Minimal interoperable demos for WIP MVP implementations

  • JG: support this idea but a matter of timing. Goal is to have an MVP that we don’t necessarily ship, but that everyone’s more or less supporting? And later, investigate things booted off MVP for V1? And once we have an MVP, we expect it to be interoperable?
    • Do want demos / tests, and demos are pretty tests?
    • Expecting to see things like this around Q4.
  • MM: was the goal of this idea to help us rank features? If a demo we want to write needs a feature, we write it? Or to convince ourselves that we’re interoperable? Or how snazzy things are?
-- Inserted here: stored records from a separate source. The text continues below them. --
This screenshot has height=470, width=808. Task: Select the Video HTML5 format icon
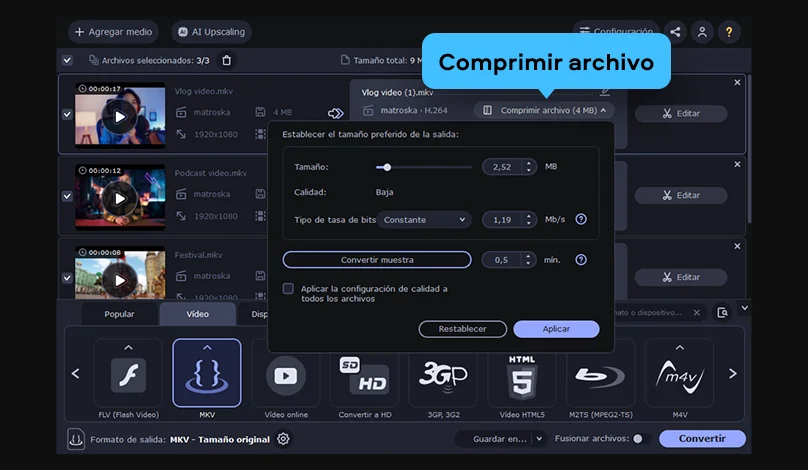(521, 379)
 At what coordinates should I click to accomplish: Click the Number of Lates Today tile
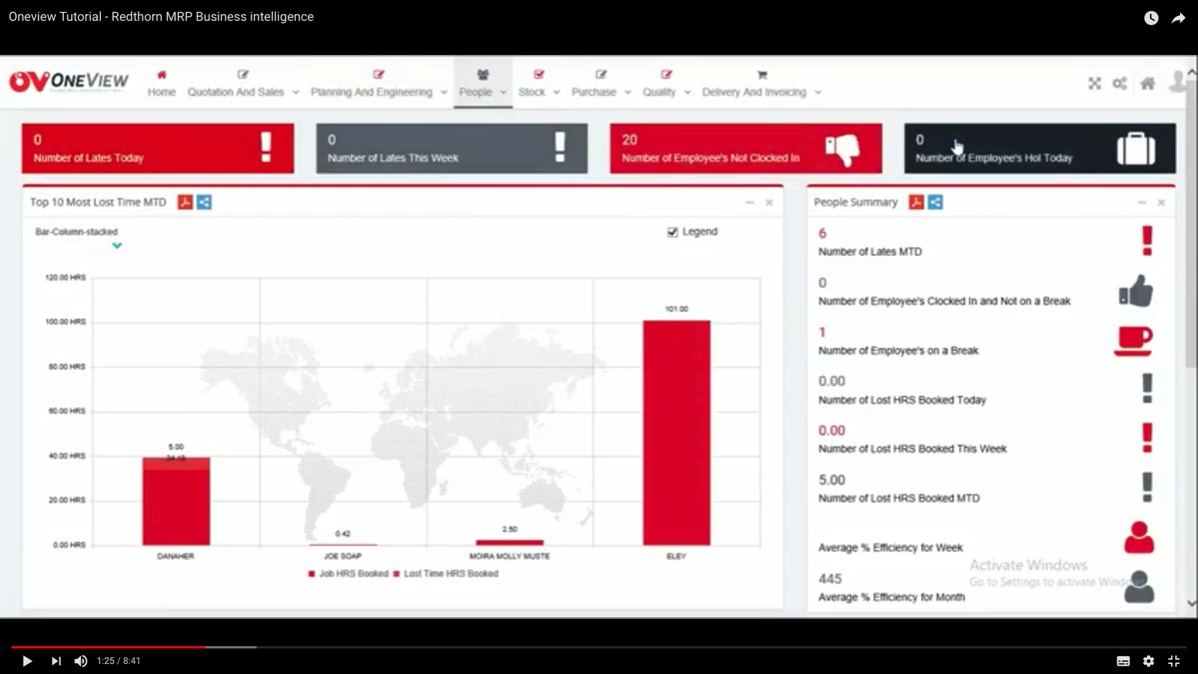point(158,149)
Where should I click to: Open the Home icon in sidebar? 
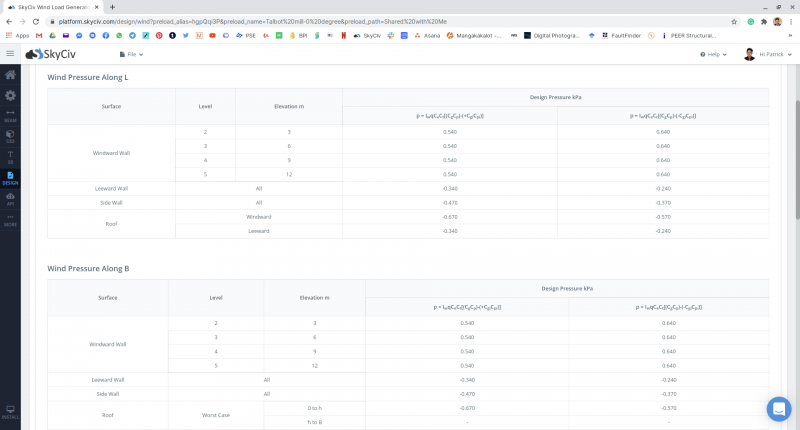pyautogui.click(x=10, y=75)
  • KR: Before the webgl conformance suite there were ~6 demos that showcased functionality and cross-platform interop. Really basic. It might be useful to put together some demos (port Aquarium?) to showcase functionality and interop.
  • MM: is this the sort of thing we should brainstorm? Maybe each company represented here could write something.
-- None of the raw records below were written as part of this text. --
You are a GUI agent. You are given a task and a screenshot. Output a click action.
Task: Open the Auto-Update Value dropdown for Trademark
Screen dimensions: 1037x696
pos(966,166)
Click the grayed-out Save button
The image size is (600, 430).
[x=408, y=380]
  • DM: want those demos to be on gpuweb repo.
  • JG / KR: yes.
  • KN: and we can update those between MVP and V1.
  • JG: an AI I had was to get some very basic WebGPU API tests based on sketch IDL somewhere. If we agree those should go into Github repo then I can put them there.
  • KN: ultimately will go wherever tests go.
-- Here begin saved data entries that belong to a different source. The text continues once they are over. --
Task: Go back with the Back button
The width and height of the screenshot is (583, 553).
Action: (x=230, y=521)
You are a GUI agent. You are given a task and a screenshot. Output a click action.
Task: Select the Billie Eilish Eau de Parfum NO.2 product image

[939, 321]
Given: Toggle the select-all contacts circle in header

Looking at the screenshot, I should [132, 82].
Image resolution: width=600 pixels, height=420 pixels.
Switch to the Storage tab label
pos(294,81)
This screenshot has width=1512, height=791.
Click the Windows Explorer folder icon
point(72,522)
  • JG: don’t think we need a CLA for tests.
  • KN: repo should be fine.
  • JG: great, will submit a PR.
  • JG: porting Aquarium could be cool. Always wary about benchmarks. But if we make it and keep it simple, could be useful.
  • MM: when we port it we could get rid of the performance reporting.
  • JG: only against bad benchmarks. Hard to judge how good a benchmark is without diving into the architecture, but if we write it it’s less of a problem. People will turn on FPS counters, so might as well do it properly instead of other people doing it poorly.
  • KR: so let’s just sync up to make sure we don’t step on each others’ toes.
  • KN: we have some demos from NXT that we’d like to pick up and polish.
  • KR: was thinking some sort of global illumination algorithm.
  • CB: we had some samples in the DX SDK with async compute + global illumination. Been out there for a while. Fluid simulation, particle simulation, post processing. Separable kernel convolutions.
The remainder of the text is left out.